Exhibition
Katja Seib - dear diary
16 Nov 2018 – 26 Jan 2019
Regular hours
- Friday
- 11:00 – 18:00
- Saturday
- 11:00 – 18:00
- Tuesday
- 11:00 – 18:00
- Wednesday
- 11:00 – 18:00
- Thursday
- 11:00 – 18:00
Cost of entry
free
Address
- 1 Davies Street
- London
- W1K 3DB
- United Kingdom
Travel Information
- Bond St/Green Park
About
Sadie Coles HQ is delighted to present the gallery’s first exhibition with Katja Seib – also the artist’s first solo presentation in London. Seib’s new paintings (all 2018) form an interconnected group throughout which lucid figuration blurs into dreamlike symbolism. Alternately time-intensive and rapid, her works share a quality of psychological depth and atmospheric nuance.
In a group of large canvases, closely related in theme and iconography, Seib depicts individuals ranging from real-life models to imaginary personae. The paintings are made variously on rough burlap and found textiles – materials which permeate both their texture and imagery. Girl with Teapot shows a girl seated at a table, cast in the glow of her iPhone. The underlying textile is used to represent both the tablecloth in the foreground and – tinted a darker shade – the wallpaper behind. Seib found the material in Los Angeles’s fabric district; the real-life object intrudes upon – and becomes identical with – the painted image, in such a way as to parallel the larger interplay of the real and the fictive in her paintings.

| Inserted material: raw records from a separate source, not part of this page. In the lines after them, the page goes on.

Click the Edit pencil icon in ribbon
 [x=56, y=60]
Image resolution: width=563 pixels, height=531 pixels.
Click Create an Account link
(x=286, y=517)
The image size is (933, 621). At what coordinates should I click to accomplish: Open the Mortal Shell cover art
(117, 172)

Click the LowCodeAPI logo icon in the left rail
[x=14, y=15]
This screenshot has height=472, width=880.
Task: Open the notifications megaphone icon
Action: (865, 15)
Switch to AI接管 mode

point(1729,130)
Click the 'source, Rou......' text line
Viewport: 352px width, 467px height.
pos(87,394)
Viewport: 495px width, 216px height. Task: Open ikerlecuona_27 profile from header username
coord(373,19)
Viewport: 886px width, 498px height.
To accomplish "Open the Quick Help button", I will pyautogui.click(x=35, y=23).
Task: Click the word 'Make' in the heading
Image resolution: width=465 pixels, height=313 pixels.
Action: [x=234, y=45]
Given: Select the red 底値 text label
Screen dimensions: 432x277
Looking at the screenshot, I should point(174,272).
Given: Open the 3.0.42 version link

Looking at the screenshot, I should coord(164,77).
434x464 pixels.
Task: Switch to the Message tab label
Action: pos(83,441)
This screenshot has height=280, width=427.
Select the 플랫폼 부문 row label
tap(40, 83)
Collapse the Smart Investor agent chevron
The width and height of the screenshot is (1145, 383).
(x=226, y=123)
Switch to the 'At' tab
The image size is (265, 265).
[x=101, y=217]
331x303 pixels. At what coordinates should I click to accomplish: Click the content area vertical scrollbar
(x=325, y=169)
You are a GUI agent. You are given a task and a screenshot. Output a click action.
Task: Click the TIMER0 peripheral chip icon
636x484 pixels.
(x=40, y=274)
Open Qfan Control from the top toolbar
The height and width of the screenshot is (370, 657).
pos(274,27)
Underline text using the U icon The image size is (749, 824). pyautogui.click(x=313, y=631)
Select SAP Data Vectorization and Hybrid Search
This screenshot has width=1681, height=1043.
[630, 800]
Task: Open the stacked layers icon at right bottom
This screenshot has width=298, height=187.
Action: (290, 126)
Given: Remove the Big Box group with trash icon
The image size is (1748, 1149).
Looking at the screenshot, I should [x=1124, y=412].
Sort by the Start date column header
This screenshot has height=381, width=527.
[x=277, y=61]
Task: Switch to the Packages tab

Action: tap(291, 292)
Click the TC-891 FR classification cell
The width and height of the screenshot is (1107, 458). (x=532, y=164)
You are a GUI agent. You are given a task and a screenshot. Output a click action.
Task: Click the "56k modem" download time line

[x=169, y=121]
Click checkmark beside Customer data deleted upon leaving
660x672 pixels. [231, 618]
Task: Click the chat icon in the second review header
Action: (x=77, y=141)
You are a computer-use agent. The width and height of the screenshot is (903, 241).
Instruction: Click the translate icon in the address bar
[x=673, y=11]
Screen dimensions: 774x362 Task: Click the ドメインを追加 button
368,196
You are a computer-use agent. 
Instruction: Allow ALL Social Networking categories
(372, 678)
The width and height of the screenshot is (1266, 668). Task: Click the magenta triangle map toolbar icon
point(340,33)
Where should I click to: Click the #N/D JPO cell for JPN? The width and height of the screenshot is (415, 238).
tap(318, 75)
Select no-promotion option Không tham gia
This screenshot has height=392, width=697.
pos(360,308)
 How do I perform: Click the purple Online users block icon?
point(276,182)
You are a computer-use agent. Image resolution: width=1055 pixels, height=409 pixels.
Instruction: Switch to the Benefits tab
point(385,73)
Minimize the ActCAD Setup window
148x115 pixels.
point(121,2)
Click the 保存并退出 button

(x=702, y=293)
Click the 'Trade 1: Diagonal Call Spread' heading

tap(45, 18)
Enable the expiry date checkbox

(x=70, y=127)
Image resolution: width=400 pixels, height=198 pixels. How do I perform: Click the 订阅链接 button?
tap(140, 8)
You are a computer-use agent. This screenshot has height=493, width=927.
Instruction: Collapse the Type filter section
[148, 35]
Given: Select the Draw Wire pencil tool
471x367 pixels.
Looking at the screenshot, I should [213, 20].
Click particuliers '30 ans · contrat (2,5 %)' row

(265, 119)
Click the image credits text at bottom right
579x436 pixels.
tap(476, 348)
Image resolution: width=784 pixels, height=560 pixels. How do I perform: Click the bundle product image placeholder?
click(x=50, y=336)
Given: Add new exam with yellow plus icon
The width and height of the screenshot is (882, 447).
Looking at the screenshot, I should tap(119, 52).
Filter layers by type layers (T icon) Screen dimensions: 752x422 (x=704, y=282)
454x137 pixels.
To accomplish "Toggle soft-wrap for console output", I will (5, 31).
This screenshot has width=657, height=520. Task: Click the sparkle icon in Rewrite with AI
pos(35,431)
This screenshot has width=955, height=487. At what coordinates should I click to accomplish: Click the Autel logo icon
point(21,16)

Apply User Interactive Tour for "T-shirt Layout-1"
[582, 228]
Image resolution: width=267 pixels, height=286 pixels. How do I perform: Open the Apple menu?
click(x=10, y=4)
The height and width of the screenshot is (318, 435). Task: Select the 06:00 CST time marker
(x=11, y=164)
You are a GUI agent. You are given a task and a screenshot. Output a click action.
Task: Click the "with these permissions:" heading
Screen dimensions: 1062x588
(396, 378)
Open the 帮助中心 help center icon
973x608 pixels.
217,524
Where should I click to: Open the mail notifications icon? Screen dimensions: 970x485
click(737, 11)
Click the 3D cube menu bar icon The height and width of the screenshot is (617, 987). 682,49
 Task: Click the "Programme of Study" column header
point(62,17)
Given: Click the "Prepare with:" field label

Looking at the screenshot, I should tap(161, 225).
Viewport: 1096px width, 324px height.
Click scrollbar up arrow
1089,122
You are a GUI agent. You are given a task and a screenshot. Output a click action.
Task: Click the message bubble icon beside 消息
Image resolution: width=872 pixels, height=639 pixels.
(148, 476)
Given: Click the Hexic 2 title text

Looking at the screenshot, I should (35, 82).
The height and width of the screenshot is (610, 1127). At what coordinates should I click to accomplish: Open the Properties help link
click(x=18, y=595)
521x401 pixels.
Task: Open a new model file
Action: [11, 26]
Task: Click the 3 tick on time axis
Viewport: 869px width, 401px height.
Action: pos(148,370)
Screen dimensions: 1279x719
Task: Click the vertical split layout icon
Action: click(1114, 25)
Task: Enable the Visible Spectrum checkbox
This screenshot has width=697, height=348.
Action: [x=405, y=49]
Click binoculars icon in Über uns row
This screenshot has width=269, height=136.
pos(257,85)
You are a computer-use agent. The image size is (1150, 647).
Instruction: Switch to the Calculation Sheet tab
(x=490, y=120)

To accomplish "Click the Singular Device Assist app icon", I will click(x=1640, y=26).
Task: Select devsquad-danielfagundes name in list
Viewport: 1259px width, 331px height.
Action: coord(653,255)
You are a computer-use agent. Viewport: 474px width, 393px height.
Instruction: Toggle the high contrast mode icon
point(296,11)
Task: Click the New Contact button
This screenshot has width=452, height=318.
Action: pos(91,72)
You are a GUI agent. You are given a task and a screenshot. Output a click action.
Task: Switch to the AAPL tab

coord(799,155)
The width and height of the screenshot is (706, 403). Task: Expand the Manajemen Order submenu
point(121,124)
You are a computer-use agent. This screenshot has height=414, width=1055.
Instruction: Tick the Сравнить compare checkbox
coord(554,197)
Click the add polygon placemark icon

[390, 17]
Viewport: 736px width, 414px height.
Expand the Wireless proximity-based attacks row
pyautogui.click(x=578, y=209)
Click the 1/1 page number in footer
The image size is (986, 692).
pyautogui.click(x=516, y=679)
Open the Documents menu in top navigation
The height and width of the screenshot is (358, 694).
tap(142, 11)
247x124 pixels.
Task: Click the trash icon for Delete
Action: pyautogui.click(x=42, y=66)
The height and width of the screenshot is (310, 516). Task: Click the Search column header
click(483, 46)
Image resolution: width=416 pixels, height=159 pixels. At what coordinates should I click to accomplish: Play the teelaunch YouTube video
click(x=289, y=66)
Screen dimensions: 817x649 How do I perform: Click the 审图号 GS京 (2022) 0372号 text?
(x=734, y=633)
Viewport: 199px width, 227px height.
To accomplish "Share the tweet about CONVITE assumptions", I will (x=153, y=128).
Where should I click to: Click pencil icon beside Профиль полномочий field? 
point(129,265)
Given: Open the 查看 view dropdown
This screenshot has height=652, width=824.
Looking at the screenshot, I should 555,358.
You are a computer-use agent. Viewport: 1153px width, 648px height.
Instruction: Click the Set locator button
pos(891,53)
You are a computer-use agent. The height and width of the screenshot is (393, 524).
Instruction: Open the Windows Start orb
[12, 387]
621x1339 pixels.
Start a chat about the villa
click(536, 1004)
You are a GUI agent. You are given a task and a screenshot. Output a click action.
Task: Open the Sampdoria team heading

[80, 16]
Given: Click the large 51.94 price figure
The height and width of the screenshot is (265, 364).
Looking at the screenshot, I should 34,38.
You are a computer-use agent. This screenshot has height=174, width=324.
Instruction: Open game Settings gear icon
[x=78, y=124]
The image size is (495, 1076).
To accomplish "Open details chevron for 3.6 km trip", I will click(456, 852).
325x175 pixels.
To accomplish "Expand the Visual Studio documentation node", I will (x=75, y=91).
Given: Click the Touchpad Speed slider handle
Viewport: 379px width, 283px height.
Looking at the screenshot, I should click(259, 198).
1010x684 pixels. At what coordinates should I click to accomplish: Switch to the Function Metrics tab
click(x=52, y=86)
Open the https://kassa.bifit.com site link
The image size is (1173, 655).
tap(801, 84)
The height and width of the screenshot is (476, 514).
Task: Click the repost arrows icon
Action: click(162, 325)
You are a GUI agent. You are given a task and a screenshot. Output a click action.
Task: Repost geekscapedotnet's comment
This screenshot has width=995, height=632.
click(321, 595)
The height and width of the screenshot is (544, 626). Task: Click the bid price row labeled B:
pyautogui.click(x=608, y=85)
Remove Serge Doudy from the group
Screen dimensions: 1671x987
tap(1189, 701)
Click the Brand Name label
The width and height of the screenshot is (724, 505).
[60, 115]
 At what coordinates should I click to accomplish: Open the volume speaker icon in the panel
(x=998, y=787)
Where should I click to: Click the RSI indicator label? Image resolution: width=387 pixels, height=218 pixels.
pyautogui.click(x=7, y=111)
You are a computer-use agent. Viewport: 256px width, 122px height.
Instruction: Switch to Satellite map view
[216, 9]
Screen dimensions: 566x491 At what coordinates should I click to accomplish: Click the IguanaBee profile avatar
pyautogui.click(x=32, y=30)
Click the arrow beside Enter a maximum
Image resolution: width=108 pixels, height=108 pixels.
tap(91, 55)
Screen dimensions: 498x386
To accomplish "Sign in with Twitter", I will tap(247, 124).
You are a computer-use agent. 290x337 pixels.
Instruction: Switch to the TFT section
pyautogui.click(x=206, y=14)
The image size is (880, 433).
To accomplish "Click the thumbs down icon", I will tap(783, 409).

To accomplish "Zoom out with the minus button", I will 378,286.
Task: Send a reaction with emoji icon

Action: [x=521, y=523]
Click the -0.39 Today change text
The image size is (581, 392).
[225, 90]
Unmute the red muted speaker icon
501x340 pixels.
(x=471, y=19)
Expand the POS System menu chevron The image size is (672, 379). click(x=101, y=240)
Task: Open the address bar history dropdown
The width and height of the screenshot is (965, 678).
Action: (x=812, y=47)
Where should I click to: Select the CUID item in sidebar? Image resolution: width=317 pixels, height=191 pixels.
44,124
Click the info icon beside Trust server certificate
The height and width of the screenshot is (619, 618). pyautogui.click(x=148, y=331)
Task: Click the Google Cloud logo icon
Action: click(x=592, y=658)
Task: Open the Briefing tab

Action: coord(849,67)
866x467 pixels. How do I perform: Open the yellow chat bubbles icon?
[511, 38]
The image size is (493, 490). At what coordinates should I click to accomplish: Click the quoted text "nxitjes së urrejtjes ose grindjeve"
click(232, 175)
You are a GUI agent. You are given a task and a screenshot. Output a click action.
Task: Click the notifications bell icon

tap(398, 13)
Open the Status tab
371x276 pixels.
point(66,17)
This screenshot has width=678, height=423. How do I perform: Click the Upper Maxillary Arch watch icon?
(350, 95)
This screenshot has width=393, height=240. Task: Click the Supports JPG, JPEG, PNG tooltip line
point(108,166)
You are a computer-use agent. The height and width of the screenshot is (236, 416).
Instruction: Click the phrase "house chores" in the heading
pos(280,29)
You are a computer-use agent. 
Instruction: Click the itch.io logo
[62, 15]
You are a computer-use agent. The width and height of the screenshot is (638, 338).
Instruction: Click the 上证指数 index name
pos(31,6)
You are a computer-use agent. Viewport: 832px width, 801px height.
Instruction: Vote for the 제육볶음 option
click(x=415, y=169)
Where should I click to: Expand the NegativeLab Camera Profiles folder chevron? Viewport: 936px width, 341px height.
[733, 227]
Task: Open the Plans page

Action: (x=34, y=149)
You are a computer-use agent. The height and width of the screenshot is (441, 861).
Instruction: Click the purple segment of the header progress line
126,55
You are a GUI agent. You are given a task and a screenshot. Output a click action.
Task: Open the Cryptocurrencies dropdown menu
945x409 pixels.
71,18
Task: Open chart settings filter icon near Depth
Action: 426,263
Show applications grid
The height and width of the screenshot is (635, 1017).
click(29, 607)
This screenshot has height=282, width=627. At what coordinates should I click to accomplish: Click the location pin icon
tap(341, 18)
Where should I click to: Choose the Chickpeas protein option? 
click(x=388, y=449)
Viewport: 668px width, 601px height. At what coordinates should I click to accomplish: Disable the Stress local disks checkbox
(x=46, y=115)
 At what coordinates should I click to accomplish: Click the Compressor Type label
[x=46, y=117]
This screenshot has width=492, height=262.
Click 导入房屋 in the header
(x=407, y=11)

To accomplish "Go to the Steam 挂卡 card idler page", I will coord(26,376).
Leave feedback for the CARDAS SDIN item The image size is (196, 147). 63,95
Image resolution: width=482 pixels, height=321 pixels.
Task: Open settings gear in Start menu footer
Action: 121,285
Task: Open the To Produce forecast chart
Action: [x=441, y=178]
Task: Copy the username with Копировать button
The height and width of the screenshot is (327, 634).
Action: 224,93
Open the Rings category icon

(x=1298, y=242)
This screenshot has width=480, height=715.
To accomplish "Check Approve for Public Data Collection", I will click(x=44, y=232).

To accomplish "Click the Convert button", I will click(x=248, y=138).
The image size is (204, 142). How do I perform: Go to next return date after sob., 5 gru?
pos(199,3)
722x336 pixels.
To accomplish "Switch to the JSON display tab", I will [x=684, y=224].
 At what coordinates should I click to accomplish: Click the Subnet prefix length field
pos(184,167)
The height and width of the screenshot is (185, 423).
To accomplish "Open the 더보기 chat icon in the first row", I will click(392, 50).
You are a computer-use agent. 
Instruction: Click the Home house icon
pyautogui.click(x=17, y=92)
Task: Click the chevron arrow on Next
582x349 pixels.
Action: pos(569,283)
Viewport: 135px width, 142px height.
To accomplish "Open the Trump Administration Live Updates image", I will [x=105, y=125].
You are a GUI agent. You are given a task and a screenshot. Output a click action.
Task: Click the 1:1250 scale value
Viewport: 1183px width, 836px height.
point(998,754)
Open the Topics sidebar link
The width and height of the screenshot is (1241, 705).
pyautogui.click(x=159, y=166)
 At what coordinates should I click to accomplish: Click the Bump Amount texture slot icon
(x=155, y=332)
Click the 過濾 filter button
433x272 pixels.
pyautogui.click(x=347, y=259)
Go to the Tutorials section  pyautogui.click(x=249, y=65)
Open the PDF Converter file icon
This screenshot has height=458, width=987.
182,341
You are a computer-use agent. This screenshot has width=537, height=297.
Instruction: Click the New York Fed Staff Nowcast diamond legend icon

Seib’s paintings are marked by recurring symbols and subjects. Eve’s Curse depicts a woman reclining on a bed beneath a picture: female sexuality and subjectivity are examined through the prism of Eve and the serpent. The related motif of an apple appears in the installation hello there: a painted piece of fruit hangs between two inscribed canvases, doubling and inverting the imagery of another painting, Real life is stranger than my dreams. Snakes appear in multiple guises, embodying the paintings’ various strands of meaning – ornamental, symbolic, formalist. The formula of a figure in bed, viewed from an elevated cinematic perspective, together with that of a ‘picture within a picture’, appears in Dreams and Forgetting and You made your bed, now sleep in it.
In the latter, a girl lies back, her outspread hair rising into a filmy veil that covers the top half of the picture to create a split scene – a structure that appears in many of Seib’s paintings. Reality shades ambiguously into fantasy: cradled like a statuette in the girl’s hand is the motif of Europa and the Bull (borrowed from a Jugendstil illustration by German artist Adolf Munzer) – an ancient mythic ‘inset’ that variously implies transgressive desire, the line between sexual coercion and complicity, and the condition of Europe. Reflecting this plurality of meaning, two giant hands intrude on the top of the image, clutching a massive rolling pin – either a figment of the girl’s imagination, or a real and impending threat.
Throughout her new paintings, Seib plays with light and colour, using fluctuations in shadow and tone to convey – or render ambiguous – spatial depth. Her figures are often shrouded in darkness or literally veiled, in an extension of the delicate layering (of paint and fabric) that gives rise to each picture. One painting shows a female figure in a lilac veil, seemingly transposed from a medieval marriage portrait or fairytale. She turns away from the viewer to face a neon light that spells the painting’s title, Novelette, but also signals her refusal (only “No” is illuminated). The entire picture has been wrapped in a sparkling gauze-like chiffon that redoubles the mood of winsome, novelettish fantasy.
Installed upstairs are multiple smaller works, made on identically-sized square canvases, each produced within the space of a day. These are based primarily on photographs that Seib has taken of people she has encountered in Los Angeles. Painted more quickly and lightly than her larger canvases, she likens these works to drawings – each is an open-ended experiment. Yet the canvases also mirror and magnify the charged symbolism of her more ‘finished’ pieces, repeating their interplay of illusionistic content and surface patterning, and suggesting a cast of characters coming into being. Throughout her new paintings Seib evokes a world that is alternately luminous and nocturnal, mundane and surreal. Repeatedly, the viewer is inveigled into this world. The pictorial space seems to extend into, or recede from, the real space of the viewer, so that we are invited to be participants and subjects as much as detached observers.